**SOURCE DOCUMENT**
_____

Salobir: But you can have this superpower feeling of being someone who creates something. And when it comes to topics like artificial intelligence, if one day they can create let’s say a being having any kind of self-awareness or consciousness, then you could say, “Oh, I’m the creator now. I’m no more the creature.” And yeah, what did we change in our…
Zittrain: So before hearing Maria’s view on this, if there were a March for Science (because it’s a renewable kind of thing) next week, I’m curious would you happily march and what would your sign say?
Salobir: Now, that’s a too-complicated question for me. Maria will answer.
Zittrain: Fair enough, and you can come back to it later.
Salobir: For sure.
Zittrain: Peer review it.
Zuber: So let me just say, science provides the knowledge that provides the framework for technology, okay. Technology tells us what we can do. It doesn’t tell us whether we should do it. And it doesn’t tell us what the implications are of doing it. And so clearly that’s a place where spirituality can play a role in choosing a wise path.

_____

[Rows for locating words and elements]
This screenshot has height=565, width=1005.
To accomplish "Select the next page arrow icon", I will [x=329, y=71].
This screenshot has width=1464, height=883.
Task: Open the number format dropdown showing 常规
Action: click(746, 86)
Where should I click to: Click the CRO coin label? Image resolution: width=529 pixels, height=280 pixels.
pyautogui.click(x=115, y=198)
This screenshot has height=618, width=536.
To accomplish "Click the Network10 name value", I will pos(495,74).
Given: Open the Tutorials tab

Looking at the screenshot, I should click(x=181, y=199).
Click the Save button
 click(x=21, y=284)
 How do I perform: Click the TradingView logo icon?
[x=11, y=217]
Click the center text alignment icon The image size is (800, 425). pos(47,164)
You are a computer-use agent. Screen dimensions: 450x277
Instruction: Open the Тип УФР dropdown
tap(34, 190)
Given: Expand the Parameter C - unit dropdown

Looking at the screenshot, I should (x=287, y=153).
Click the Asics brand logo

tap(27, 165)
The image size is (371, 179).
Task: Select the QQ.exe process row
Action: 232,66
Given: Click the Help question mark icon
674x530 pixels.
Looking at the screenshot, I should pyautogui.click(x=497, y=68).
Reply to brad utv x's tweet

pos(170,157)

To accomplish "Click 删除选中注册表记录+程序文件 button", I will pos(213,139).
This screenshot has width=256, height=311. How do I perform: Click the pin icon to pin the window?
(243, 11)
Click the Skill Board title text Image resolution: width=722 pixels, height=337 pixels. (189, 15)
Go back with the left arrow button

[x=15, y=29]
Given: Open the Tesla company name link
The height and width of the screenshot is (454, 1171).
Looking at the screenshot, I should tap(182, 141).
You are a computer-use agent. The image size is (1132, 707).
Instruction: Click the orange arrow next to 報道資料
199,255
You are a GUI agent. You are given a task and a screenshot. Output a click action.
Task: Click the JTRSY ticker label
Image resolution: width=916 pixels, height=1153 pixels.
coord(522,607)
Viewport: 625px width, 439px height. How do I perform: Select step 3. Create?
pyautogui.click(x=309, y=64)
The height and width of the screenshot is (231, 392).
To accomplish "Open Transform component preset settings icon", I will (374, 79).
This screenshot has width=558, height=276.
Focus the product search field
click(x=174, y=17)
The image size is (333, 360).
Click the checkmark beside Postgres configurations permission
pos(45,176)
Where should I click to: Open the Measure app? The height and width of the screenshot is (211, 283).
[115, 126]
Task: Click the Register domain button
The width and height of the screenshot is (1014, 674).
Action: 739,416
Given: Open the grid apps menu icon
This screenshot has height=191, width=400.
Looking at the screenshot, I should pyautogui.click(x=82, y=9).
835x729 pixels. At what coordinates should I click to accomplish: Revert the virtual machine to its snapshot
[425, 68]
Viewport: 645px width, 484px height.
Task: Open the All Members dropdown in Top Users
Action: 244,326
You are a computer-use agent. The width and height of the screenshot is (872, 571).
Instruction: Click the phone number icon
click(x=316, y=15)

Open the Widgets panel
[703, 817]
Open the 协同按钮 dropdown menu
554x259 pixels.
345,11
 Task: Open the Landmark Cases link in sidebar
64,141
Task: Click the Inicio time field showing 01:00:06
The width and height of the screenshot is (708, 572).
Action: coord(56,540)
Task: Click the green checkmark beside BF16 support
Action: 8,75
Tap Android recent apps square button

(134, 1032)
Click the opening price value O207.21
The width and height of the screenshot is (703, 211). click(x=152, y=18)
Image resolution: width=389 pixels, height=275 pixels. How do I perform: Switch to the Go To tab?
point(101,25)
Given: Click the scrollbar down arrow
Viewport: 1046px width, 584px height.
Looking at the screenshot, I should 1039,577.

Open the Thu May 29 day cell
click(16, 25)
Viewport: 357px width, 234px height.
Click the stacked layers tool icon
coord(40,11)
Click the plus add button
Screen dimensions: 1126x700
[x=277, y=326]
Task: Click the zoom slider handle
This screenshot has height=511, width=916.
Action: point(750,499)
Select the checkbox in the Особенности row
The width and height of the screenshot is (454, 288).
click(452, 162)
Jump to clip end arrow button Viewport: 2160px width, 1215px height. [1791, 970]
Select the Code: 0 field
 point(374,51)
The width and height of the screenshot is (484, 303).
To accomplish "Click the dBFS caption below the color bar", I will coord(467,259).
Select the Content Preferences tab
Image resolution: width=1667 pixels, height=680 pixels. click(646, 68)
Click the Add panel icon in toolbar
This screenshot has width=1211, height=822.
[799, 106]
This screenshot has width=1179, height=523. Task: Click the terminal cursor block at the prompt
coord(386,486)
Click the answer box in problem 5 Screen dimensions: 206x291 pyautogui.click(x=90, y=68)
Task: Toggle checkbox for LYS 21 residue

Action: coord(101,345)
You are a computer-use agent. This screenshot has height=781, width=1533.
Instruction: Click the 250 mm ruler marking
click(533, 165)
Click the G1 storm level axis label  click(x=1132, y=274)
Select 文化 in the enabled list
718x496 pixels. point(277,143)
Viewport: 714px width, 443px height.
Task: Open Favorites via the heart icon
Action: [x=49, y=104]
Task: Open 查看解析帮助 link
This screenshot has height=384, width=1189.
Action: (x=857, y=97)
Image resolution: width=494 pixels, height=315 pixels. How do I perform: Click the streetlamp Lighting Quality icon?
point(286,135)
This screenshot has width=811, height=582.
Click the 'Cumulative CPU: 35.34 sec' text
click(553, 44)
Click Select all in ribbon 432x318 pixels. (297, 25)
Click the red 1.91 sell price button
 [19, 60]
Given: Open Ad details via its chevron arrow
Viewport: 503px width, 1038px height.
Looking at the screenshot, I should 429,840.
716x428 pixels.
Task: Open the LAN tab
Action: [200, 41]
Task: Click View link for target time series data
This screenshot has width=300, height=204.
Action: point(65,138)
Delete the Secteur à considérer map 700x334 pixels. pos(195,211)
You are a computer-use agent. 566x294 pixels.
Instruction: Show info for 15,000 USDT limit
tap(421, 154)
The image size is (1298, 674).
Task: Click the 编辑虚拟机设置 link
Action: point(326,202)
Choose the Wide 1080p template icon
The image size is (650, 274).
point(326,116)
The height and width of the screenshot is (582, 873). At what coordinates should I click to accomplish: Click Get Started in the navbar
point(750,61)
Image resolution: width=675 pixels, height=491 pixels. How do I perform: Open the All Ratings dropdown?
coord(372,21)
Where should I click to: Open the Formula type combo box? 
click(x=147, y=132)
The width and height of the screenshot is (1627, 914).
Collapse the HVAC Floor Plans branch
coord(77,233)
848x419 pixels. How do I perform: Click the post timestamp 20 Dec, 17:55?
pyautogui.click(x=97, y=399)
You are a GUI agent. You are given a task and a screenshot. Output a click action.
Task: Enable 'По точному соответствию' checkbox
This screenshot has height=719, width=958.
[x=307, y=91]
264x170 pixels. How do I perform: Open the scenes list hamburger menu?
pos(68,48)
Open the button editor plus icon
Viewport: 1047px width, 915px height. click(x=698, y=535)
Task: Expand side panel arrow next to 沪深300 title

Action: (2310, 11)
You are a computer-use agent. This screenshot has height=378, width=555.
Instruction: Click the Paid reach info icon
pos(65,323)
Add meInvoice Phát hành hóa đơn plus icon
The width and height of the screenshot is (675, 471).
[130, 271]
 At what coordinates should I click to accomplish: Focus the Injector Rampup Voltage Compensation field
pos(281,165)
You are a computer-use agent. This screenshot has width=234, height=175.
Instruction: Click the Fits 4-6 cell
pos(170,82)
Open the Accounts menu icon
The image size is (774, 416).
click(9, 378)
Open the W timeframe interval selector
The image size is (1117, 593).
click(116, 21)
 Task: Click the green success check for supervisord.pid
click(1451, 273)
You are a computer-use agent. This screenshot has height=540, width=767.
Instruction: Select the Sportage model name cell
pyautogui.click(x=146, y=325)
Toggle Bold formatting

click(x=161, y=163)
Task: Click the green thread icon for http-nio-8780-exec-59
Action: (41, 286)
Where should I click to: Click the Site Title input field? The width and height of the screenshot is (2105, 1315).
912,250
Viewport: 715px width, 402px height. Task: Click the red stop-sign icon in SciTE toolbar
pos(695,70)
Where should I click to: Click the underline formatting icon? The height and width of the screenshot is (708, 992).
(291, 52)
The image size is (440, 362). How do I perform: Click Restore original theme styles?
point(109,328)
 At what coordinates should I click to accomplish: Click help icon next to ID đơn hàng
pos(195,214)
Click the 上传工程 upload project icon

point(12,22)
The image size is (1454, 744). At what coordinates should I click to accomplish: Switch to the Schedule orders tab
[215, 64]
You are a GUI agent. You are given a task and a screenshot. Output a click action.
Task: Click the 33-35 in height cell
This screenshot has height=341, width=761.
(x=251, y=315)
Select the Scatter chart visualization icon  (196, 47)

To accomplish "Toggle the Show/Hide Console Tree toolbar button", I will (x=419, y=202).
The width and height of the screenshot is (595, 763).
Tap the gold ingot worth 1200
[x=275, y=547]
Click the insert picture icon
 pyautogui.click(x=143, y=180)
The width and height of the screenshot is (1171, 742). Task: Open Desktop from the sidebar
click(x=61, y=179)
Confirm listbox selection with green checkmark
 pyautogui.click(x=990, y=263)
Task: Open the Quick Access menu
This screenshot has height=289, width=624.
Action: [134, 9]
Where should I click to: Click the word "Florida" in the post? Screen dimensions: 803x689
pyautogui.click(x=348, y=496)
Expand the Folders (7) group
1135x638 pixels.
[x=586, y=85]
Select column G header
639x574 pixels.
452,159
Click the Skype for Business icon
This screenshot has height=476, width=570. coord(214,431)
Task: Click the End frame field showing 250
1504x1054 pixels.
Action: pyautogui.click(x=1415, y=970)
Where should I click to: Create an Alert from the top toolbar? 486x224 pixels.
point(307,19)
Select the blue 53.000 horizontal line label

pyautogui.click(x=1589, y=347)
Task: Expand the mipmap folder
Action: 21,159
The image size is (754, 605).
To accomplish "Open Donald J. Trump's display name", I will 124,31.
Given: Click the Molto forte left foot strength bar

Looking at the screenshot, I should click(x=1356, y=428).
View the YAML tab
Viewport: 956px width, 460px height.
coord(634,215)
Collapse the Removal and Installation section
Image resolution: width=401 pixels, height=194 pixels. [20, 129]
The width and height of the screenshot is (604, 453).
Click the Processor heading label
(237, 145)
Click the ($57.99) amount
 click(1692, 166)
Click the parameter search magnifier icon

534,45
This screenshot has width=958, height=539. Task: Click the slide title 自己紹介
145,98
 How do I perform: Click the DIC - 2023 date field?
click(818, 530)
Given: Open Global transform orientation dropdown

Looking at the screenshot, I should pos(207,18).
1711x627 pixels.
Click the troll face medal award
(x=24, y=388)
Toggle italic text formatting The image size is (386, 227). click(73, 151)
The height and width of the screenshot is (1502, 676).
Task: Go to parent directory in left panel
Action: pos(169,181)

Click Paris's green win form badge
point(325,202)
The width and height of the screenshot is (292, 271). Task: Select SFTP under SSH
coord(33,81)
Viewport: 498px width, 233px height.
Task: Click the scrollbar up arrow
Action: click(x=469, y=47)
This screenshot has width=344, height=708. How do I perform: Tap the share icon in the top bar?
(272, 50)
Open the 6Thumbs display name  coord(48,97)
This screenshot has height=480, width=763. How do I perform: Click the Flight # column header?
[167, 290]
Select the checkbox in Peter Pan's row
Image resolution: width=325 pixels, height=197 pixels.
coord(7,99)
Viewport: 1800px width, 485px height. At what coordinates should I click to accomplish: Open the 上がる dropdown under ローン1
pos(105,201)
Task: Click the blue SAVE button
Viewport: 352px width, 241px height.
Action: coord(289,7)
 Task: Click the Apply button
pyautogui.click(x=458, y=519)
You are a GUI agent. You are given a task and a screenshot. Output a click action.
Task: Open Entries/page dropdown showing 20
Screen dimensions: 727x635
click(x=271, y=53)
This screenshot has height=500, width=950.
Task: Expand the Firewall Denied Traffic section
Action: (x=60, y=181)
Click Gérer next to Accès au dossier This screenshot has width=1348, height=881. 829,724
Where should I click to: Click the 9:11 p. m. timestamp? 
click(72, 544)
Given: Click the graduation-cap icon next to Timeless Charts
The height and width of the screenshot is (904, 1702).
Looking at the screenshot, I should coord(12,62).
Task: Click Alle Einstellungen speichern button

_____

**WHAT IS ASKED**
1. Pull out every row that contains the string "formatting".
2. Carry on the discussion of science and spirituality from the point where it stops.
The discussion of science and spirituality and the rows come from separate sources.

**THE RESULTS**
1.
Toggle Bold formatting
Where should I click to: Click the underline formatting icon? The height and width of the screenshot is (708, 992).
Toggle italic text formatting The image size is (386, 227). click(73, 151)

2.
Zittrain: And so in your institutional role as VP of research of the greatest research institution for science and technology in the world… [Maria raises a first in the air] I could just end it right there. Would you ever find yourself looking at some massive research project about to be started here and saying, “Hey you know… Professor Frink, you need to have a values analysis or person here.” I’m not talking about an IRB—
Zuber: Well actually, we’re having this conversation a great deal. You know, we like to think at MIT that we use technology, we create technology. And one of our goals is to help the world. In fact our our campaign that’s going on right now is the Campaign for a Better World. How can we use science, technology, social science, etc. to make the world a better place? And we hear a lot about well, automation is causing people to lose their jobs and it’s causing societies to become fractured, for people’s quality of life to be stagnant or even to out to regress. And quite frankly we at MIT, we talk about this a lot and we feel like we have an institutional responsibility to be part of the solution to that problem.
Zittrain: So, could you foresee an instance where the solution to the problem is to stop? And I mean by that is there knowledge better left undiscovered?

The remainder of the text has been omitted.